• _What the exercise asks_: Copy the records exactly. Every line must match.

• _Provided data_:
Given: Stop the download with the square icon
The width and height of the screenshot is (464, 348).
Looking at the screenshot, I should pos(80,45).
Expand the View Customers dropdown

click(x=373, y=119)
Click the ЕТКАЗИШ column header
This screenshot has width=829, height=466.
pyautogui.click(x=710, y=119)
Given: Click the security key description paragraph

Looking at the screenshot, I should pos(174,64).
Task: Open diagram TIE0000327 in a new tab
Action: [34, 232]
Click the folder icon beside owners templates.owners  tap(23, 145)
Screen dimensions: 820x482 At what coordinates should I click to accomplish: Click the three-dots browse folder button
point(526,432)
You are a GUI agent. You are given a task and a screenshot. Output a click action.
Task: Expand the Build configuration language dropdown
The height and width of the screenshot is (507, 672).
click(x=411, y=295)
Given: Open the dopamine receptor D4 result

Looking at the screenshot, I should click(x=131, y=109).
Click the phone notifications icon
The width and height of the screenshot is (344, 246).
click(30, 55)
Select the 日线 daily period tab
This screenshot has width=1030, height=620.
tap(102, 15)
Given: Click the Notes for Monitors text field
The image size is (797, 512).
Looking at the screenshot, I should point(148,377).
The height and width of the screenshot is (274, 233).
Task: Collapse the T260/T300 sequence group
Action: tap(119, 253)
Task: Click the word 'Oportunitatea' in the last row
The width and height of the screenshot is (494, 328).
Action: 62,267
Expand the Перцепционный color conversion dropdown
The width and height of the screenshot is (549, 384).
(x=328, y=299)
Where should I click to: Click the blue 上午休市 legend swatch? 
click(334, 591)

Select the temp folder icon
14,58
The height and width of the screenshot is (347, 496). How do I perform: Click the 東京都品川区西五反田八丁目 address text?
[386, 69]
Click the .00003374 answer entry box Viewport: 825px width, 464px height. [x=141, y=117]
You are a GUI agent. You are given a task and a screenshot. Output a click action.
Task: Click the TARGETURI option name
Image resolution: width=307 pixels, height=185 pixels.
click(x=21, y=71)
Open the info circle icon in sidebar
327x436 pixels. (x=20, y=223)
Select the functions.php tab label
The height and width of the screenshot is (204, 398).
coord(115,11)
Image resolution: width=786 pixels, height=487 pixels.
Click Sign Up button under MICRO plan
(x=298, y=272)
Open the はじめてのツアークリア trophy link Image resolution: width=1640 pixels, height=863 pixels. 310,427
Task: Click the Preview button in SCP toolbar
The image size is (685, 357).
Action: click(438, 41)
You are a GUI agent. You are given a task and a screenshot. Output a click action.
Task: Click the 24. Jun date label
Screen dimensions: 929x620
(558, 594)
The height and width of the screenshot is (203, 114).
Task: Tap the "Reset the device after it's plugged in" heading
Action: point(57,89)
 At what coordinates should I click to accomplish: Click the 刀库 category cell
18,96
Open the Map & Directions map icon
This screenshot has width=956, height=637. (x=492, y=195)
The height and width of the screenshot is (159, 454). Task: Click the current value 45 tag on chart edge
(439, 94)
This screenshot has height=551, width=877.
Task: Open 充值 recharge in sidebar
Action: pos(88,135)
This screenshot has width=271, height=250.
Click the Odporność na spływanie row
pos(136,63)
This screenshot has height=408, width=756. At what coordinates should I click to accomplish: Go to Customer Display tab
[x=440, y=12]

• _Solution below_:
Given: Stop the download with the square icon
The width and height of the screenshot is (464, 348).
Looking at the screenshot, I should pos(80,45).
Expand the View Customers dropdown

click(x=373, y=119)
Click the ЕТКАЗИШ column header
This screenshot has width=829, height=466.
pyautogui.click(x=710, y=119)
Given: Click the security key description paragraph

Looking at the screenshot, I should pos(174,64).
Task: Open diagram TIE0000327 in a new tab
Action: [34, 232]
Click the folder icon beside owners templates.owners  tap(23, 145)
Screen dimensions: 820x482 At what coordinates should I click to accomplish: Click the three-dots browse folder button
point(526,432)
You are a GUI agent. You are given a task and a screenshot. Output a click action.
Task: Expand the Build configuration language dropdown
The height and width of the screenshot is (507, 672).
click(x=411, y=295)
Given: Open the dopamine receptor D4 result

Looking at the screenshot, I should click(x=131, y=109).
Click the phone notifications icon
The width and height of the screenshot is (344, 246).
click(30, 55)
Select the 日线 daily period tab
This screenshot has width=1030, height=620.
tap(102, 15)
Given: Click the Notes for Monitors text field
The image size is (797, 512).
Looking at the screenshot, I should point(148,377).
The height and width of the screenshot is (274, 233).
Task: Collapse the T260/T300 sequence group
Action: tap(119, 253)
Task: Click the word 'Oportunitatea' in the last row
The width and height of the screenshot is (494, 328).
Action: 62,267
Expand the Перцепционный color conversion dropdown
The width and height of the screenshot is (549, 384).
(x=328, y=299)
Where should I click to: Click the blue 上午休市 legend swatch? 
click(334, 591)

Select the temp folder icon
14,58
The height and width of the screenshot is (347, 496). How do I perform: Click the 東京都品川区西五反田八丁目 address text?
[386, 69]
Click the .00003374 answer entry box Viewport: 825px width, 464px height. [x=141, y=117]
You are a GUI agent. You are given a task and a screenshot. Output a click action.
Task: Click the TARGETURI option name
Image resolution: width=307 pixels, height=185 pixels.
click(x=21, y=71)
Open the info circle icon in sidebar
327x436 pixels. (x=20, y=223)
Select the functions.php tab label
The height and width of the screenshot is (204, 398).
coord(115,11)
Image resolution: width=786 pixels, height=487 pixels.
Click Sign Up button under MICRO plan
(x=298, y=272)
Open the はじめてのツアークリア trophy link Image resolution: width=1640 pixels, height=863 pixels. 310,427
Task: Click the Preview button in SCP toolbar
The image size is (685, 357).
Action: click(438, 41)
You are a GUI agent. You are given a task and a screenshot. Output a click action.
Task: Click the 24. Jun date label
Screen dimensions: 929x620
(558, 594)
The height and width of the screenshot is (203, 114).
Task: Tap the "Reset the device after it's plugged in" heading
Action: point(57,89)
 At what coordinates should I click to accomplish: Click the 刀库 category cell
18,96
Open the Map & Directions map icon
This screenshot has width=956, height=637. (x=492, y=195)
The height and width of the screenshot is (159, 454). Task: Click the current value 45 tag on chart edge
(439, 94)
This screenshot has height=551, width=877.
Task: Open 充值 recharge in sidebar
Action: pos(88,135)
This screenshot has width=271, height=250.
Click the Odporność na spływanie row
pos(136,63)
This screenshot has height=408, width=756. At what coordinates should I click to accomplish: Go to Customer Display tab
[x=440, y=12]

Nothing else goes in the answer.